Sudbury's hospital completes first successful bariatric surgery in the region

It's being hailed as a game-changer for northern Ontarians who are living with obesity and in need of an intervention.

A team of surgeons at Health Sciences North recently completed the region's first successful bariatric surgery, eliminating the need to travel to Toronto.

It was led by one of two bariatric surgeons inside the hospital, Dr. Noémie-Rose Harvey, a specialist in the field.

"I think it's great that we can offer bariatric surgery here now because as you already may know, we already had the regional treatment and assessment centre, which is basically the bariatric clinic here in Sudbury," said Harvey.

"They did all the multi-disciplinary assessment and care but when people were ready to have surgery or at least have their consultation, they had to go to Toronto."

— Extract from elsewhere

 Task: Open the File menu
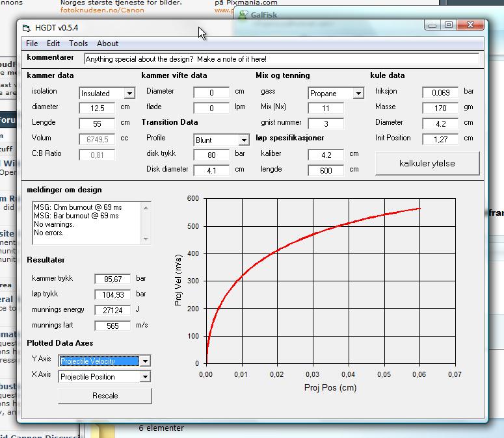point(31,44)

According to figures provided by HSN, more than 5,000 patients from northeastern Ontario were referred for assessment from 2011-2019, and more than 1,900 were sent to southern Ontario.

"It makes it a lot easier on people and it also makes a difference on also how willing are people to see care afterwards, too," Harvey said.

"Sometimes people have questions that can be managed over the phone … but a lot of times seeing them quickly helps and makes a difference in terms of how quickly they get better."

Bariatric surgery is typically used as an alternative measure for those who haven't been able to lose weight through either diet or exercise.

Obesity can lead to other conditions and diseases such as Type 2 diabetes, high blood pressure, sleep apnea, arthritis, cancer and depression.

Harvey calls it a significant clinical achievement for both the hospital and for patients in the region.

In 2014, Public Health Ontario reported 31 per cent of people in northeastern Ontario were living with obesity, compared to 20 per cent nationally.

"Some people who might have been interested in bariatric surgery are now considering it because it doesn't mean the same travelling and isolation around the time of surgery," Harvey added.

"I think it's awesome that we have a surgeon right here in Sudbury saving people a lot of time and money, just coming right here and also bringing these medical professionals to the North," said Hanneli Maki.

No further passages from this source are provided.